Saya mendambakan jalan lurus menuju haribaan Tuhan yang Sejati dan Hakiki. Tiba-tiba, pada suatu malam menjelang akhir Oktober 1980, ketika kesibukan
untuk mengabarkan Injil dan menawarkan kerajaan surga tengah mencapai puncaknya,
saya didatangi mimpi yang sangat aneh. Seorang lelaki berjenggot rapi
mengunjungi saya antara tidur dan jaga. Pundak saya ditepuk dan tangan kanan
saya ditariknya, Saya menoleh. Betapa takjub saya melihat sosok manusia yang
begitu tampan dalam usia bayanya.

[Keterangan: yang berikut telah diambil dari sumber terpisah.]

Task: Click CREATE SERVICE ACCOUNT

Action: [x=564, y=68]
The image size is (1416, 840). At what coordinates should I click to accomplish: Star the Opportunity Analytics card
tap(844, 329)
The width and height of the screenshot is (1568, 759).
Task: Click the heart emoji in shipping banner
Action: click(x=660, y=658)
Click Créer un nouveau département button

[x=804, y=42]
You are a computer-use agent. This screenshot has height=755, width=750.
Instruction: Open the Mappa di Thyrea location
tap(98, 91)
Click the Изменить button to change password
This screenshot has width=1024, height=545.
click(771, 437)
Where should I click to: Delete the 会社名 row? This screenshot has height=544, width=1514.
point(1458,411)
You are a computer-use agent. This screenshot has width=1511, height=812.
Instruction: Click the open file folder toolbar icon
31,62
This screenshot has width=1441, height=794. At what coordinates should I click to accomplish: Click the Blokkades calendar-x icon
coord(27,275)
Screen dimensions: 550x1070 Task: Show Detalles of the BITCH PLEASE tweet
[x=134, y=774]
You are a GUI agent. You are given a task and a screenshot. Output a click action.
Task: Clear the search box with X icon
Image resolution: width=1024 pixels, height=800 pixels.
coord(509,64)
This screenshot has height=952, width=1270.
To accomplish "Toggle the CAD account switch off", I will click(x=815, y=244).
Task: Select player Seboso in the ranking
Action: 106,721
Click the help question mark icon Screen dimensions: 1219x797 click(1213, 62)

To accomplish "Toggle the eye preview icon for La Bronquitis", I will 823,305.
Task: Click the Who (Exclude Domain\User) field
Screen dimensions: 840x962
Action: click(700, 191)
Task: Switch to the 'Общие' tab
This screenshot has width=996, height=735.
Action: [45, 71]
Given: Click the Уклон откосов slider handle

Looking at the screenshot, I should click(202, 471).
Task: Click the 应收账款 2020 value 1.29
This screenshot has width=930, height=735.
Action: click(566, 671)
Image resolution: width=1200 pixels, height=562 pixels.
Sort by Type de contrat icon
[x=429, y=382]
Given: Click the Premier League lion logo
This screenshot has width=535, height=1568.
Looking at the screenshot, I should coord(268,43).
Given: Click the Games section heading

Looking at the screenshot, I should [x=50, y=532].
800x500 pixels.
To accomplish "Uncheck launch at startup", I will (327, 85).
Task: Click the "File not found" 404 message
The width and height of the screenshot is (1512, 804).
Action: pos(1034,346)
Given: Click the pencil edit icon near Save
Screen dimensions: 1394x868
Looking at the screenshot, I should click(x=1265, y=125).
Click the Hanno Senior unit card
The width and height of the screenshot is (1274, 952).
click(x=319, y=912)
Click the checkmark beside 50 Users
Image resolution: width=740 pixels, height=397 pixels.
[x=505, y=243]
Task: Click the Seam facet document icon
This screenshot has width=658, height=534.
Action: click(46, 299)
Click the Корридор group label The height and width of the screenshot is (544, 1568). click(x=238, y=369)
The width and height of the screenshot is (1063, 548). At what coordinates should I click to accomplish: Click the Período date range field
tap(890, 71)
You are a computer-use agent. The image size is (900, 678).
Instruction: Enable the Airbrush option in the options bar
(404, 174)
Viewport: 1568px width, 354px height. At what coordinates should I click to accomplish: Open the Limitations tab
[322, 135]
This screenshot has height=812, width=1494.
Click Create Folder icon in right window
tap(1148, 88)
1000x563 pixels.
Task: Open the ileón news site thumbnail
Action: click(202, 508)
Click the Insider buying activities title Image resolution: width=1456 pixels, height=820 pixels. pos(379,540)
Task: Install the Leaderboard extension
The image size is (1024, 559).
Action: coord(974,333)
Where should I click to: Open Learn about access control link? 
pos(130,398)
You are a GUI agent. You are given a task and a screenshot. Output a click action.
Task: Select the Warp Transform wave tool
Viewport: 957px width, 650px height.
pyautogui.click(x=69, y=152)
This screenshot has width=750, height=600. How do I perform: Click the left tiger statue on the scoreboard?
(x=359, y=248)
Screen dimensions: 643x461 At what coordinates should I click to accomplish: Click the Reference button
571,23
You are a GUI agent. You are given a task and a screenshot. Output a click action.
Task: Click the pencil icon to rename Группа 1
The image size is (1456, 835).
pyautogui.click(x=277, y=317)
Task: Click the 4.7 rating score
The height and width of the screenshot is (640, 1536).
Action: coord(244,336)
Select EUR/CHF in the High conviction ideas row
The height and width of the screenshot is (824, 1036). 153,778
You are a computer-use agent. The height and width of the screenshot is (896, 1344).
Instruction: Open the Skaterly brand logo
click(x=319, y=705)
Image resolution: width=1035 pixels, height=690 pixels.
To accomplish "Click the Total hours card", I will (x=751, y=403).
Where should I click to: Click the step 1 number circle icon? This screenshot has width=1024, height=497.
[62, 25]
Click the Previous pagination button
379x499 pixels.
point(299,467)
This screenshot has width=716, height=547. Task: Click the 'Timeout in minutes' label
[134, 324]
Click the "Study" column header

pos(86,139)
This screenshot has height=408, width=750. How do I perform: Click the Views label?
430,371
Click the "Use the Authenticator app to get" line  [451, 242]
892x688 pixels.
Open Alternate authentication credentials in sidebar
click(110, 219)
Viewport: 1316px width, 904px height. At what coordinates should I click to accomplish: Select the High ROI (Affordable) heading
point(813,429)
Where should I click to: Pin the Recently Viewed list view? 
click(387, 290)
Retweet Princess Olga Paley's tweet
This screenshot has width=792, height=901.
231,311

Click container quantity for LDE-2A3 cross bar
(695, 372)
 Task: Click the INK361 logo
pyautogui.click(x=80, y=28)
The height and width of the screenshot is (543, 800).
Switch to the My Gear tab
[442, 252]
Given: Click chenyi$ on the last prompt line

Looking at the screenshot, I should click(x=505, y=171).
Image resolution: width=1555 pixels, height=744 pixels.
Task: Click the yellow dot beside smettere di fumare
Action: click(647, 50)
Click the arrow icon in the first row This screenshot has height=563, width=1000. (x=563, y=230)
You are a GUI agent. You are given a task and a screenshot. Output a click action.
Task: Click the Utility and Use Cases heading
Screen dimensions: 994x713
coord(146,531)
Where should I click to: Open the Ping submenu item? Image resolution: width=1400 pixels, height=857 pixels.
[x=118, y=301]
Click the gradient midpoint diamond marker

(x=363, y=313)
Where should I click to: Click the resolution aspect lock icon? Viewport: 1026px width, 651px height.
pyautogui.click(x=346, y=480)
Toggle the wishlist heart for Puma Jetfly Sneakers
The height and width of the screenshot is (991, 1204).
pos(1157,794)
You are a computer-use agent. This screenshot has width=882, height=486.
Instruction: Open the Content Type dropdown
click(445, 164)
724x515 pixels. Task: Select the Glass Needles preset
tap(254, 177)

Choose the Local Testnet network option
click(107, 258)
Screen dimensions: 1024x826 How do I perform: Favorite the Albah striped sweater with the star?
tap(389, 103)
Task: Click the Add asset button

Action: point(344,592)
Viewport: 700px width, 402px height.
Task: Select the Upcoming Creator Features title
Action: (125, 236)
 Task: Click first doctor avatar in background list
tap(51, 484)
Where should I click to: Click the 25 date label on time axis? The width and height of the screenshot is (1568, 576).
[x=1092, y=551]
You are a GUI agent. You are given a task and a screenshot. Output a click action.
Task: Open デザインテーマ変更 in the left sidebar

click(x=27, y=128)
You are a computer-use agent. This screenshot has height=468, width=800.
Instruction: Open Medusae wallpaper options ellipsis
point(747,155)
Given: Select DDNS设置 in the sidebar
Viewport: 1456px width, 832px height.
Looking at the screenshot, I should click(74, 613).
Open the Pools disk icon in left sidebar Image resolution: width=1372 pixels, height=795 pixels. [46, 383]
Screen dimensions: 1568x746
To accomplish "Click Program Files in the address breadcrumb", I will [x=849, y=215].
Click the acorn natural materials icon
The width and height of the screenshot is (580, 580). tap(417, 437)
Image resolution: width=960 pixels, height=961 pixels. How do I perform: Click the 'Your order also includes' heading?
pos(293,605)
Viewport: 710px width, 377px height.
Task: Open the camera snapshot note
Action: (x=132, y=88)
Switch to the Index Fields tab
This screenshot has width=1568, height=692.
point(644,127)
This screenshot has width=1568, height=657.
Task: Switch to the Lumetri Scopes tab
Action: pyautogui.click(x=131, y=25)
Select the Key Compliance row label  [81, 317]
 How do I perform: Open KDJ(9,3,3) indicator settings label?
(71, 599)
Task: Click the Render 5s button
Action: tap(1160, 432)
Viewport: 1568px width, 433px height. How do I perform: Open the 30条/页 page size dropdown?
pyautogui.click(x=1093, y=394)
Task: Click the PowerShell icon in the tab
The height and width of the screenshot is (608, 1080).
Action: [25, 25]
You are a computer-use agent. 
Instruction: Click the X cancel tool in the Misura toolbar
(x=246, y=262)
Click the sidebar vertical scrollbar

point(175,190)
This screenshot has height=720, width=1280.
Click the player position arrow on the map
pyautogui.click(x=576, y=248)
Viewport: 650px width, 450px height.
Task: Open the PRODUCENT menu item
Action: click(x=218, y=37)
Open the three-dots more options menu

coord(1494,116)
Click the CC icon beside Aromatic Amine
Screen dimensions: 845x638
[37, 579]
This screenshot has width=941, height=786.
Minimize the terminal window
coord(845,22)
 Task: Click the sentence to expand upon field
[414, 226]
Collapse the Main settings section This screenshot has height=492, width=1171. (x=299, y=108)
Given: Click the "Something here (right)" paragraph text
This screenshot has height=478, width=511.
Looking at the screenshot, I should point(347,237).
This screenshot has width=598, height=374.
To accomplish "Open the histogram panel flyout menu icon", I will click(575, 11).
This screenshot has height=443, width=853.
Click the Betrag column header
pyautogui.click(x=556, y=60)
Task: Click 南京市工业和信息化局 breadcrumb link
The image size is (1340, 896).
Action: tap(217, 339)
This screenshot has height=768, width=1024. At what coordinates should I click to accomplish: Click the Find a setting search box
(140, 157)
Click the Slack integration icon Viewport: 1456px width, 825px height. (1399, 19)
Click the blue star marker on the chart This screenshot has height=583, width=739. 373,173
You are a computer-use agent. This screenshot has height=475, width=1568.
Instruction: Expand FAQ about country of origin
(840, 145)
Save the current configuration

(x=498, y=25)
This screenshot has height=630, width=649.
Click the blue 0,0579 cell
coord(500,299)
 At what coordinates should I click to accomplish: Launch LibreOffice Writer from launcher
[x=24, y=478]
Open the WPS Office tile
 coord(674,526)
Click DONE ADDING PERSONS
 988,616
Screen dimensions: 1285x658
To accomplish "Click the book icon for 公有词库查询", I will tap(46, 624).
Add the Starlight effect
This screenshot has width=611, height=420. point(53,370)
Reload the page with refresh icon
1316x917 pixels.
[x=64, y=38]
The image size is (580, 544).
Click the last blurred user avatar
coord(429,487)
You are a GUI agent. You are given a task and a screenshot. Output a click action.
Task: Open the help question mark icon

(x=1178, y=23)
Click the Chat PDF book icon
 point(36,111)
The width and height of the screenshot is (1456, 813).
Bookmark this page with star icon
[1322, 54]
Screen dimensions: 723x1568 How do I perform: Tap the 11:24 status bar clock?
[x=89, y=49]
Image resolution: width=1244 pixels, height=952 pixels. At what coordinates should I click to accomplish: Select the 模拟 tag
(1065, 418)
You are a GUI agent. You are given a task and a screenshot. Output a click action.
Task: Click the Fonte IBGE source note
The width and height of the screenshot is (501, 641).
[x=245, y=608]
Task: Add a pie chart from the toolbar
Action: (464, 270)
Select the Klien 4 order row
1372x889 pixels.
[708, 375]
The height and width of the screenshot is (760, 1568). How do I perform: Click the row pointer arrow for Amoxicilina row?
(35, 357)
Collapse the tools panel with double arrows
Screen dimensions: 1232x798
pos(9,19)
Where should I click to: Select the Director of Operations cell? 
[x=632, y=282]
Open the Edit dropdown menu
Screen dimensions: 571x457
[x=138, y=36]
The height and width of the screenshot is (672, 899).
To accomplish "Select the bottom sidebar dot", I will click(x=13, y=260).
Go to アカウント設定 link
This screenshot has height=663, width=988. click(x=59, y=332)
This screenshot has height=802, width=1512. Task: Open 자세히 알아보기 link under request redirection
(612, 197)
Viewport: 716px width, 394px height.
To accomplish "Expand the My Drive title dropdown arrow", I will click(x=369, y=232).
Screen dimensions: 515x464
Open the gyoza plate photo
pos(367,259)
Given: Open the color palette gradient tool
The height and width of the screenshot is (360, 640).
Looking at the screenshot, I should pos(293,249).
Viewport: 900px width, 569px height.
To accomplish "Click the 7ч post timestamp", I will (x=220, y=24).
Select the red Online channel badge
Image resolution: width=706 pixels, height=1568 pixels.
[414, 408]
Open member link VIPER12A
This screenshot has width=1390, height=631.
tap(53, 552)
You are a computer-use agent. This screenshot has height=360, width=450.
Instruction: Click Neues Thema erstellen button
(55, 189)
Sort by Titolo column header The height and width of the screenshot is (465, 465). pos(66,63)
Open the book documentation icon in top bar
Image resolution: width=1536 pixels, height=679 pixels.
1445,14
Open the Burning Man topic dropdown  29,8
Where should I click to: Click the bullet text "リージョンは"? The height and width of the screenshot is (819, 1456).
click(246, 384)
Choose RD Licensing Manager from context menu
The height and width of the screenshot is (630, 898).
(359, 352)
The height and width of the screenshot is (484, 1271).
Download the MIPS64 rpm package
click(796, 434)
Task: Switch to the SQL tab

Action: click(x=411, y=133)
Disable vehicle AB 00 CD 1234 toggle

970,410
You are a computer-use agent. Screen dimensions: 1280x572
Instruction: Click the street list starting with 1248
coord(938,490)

Berpakaian serba putih dengan rambut berombak
tertutup selembar kain halus yang juga berwarna putih, Ia tampak sangat agung
dan anggun. Saya merasa damai oleh sentuhan pandang dan senyumnya. Dituntunnya saya menjelajahi hamparan tanah yang tandus menuju sebuah gurun
pasir yang luas dan gersang. Anehnya, meskipun matahari terik membakar, saya
justru terlena oleh kesejukan yang indah dan menawan. Seolah gumpalan awan besar
menaungi kami berdua. Ketika tiba ditempat tujuan, entah dimana saya tidak tahu, ia mempersilahkan
saya masuk kesuatu kawasan yang asing dan sakral. Saya lihat ribuan manusia
berselimut putih-putih bergerak bak busa ombak mengelilingi sebuah bangunan
hitam berbentuk kubus menjulang keatas membelah langit sambil berlari-lari
kecil. Diantara mereka ada yang sedang bersujud dengan khusuk, banyak pula yang
berebutan mengecup batu hitam kebiruan yang menempel di dinding kubus itu.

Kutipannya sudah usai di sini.